* **BRIEF**: Copy out the lines of the entries without any change, from the line containing "At what coordinates should I click to accomplish: Open Pitch" through the end of the entries.
╭─ RECORD SET
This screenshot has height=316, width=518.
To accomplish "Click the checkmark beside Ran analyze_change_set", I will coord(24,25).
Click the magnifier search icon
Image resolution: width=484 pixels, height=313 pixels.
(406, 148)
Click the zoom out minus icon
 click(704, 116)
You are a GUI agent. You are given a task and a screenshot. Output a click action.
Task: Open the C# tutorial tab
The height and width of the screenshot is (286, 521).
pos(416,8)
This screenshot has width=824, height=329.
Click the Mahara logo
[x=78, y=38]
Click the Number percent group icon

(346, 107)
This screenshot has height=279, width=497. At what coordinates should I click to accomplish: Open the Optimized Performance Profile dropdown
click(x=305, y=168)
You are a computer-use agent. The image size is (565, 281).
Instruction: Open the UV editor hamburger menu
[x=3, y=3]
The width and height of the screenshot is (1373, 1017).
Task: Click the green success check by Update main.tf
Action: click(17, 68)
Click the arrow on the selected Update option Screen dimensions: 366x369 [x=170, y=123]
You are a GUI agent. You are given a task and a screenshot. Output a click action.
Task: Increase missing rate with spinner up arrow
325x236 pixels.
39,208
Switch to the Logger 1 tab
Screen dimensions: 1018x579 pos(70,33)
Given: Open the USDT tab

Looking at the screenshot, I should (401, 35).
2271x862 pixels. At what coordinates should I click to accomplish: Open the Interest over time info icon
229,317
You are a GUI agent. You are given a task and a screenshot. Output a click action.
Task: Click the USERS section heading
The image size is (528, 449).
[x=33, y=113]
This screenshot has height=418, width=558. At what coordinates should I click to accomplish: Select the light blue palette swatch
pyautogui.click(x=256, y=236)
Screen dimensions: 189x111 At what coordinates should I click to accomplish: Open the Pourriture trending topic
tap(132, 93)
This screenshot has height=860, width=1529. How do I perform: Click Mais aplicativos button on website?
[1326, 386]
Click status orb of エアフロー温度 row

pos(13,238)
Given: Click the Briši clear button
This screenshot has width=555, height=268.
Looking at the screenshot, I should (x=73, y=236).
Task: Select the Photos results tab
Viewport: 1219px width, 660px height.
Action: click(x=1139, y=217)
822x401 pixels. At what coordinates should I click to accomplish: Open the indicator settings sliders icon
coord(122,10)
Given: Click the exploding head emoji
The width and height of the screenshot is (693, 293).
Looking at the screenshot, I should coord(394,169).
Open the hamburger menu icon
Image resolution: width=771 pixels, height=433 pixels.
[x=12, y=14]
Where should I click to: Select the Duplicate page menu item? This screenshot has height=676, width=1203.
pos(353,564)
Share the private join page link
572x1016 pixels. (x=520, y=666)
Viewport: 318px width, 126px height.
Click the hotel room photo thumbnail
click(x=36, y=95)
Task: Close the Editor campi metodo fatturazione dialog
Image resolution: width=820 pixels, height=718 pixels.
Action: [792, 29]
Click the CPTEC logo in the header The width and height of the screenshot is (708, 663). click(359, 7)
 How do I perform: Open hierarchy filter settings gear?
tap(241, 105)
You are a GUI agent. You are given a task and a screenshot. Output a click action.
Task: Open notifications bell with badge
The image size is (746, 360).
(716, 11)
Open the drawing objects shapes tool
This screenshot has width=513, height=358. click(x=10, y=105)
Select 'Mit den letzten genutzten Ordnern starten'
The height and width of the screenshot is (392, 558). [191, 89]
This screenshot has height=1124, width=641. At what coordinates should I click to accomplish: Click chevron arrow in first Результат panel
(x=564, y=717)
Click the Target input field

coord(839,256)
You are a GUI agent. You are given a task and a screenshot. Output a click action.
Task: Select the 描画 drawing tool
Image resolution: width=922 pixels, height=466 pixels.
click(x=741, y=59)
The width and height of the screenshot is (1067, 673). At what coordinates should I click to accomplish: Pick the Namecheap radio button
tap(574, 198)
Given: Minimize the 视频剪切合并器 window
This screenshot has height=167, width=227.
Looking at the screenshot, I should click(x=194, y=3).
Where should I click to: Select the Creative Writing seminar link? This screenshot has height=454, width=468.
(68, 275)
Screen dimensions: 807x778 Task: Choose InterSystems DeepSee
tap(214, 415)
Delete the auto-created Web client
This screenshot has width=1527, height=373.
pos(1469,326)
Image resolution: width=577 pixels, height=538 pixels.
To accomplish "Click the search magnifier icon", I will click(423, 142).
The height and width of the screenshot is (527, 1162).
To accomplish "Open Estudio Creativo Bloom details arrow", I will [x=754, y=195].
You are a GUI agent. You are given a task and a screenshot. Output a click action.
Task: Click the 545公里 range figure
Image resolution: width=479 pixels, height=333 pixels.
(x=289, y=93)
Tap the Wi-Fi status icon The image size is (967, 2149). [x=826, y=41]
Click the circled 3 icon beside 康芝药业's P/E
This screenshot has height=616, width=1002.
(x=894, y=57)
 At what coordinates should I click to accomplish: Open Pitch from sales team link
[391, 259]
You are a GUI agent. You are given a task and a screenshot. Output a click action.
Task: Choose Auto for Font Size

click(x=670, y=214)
╰─
* **RESULT OF THE EXERCISE**:
 At what coordinates should I click to accomplish: Open Pitch from sales team link
[391, 259]
You are a GUI agent. You are given a task and a screenshot. Output a click action.
Task: Choose Auto for Font Size

click(x=670, y=214)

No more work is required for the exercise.